Cina, un anno dopo gli scontri tra han e uiguri a Urumqi

Un giovane uiguro che sventola un drappo rosso con cinque stelle, la bandiera della Repubblica popolare cinese. Basterebbe quest’ immagine per capire quanto sia difficile raccontare gli scontri del 5 luglio dello scorso anno a Urumqi. Il bilancio delle violenze, secondo le fonti ufficiali, fu di 197 morti e oltre 1700 feriti. I giornali di tutto il mondo scoprirono così lo Xinjiang e la questione uigura, la minoranza musulmana e di origine turca che abita la Regione autonoma dello Xinjiang.

Trascorso un anno dagli scontri tra cinesi han e uiguri è bene tentare di dare a tutti gli strumenti perché possano elaborare una propria opinione sui fatti, senza cadere in facili visioni in bianco e nero. “Ci sono molte cose che noi ancora non sappiamo, e che non potremo mai sapere”, ha detto James Willard, docente di storia alla Georgetown University di Washington, “anche se alcune cose sono chiare perfino con le limitate informazioni disponibili”.

Una cosa è certa i moti di Urumqi sono stati diversi da quelli del 1997 a Gulja. Allora le motivazioni sociali si mischiarono alle connotazioni religiose. Un anno fa gli studenti scesi in piazza non hanno invocato l’indipendenza, come sarebbe piaciuto a una parte della diaspora uigura in esilio. Chiedevano a Pechino una reale autonomia, manifestando la propria lealtà alla Cina sfilando sotto le bandiere della Repubblica Popolare.

Come la rivolta in Tibet nel 2008 anche quella nello Xinjiang ha però messo in discussione la stabilità politica della nazione cinese. Il separatismo è stato indicato da Pechino come il filo rosso che lega le due sollevazioni. La risposta delle autorità è stata il porre l’enfasi sull’unità nazionale diventata l’ideologia fondante della Cina dopo l’abbandono della retorica socialista negli anni Ottanta. Ma a differenza dello Stato-nazione conosciuto in occidente la Cina è più uno stato unitario pluralistico, dove convivono 56 diverse nazionalità legate da vincoli di interdipendenza e da una comune memoria storica.
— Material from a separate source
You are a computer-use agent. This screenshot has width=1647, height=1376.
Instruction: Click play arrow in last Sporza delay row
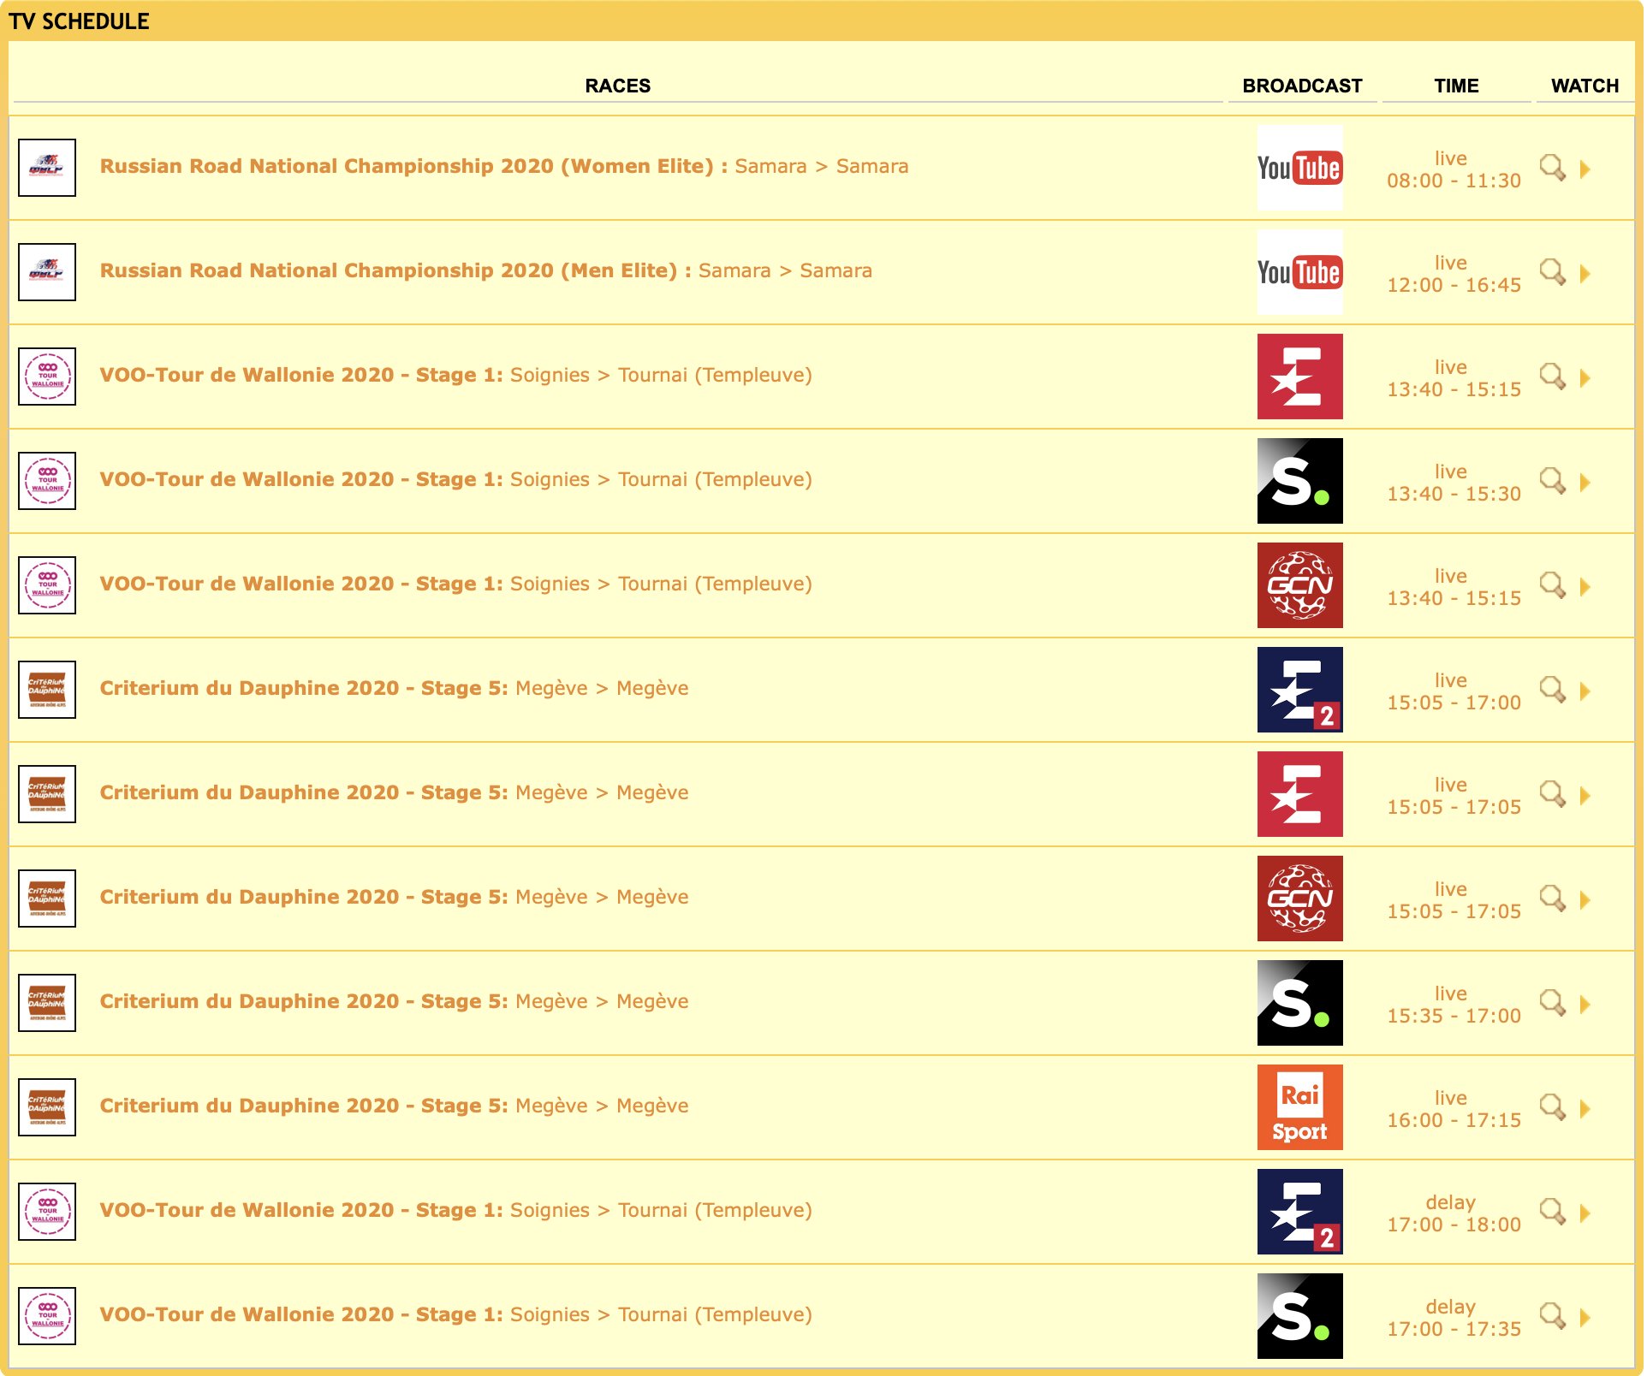[x=1585, y=1318]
E pur con le sue specificità a Urumqi scoppiò quello che Pechino definisce ‘un incidente di massa’. Sono decine di migliaia ogni anno: nascono da dispute contro i funzionari locali corrotti, dagli espropri forzati di abitazioni o terreni, dai compensi non pagati, dalle ingiustizie ai danni dei cittadini, dai soprusi compiuti dal potente di turno e coperti dalla polizia complice e corrotta.

Tutti spunti e idee per capire la complessità di ciò che accade in terra cinese.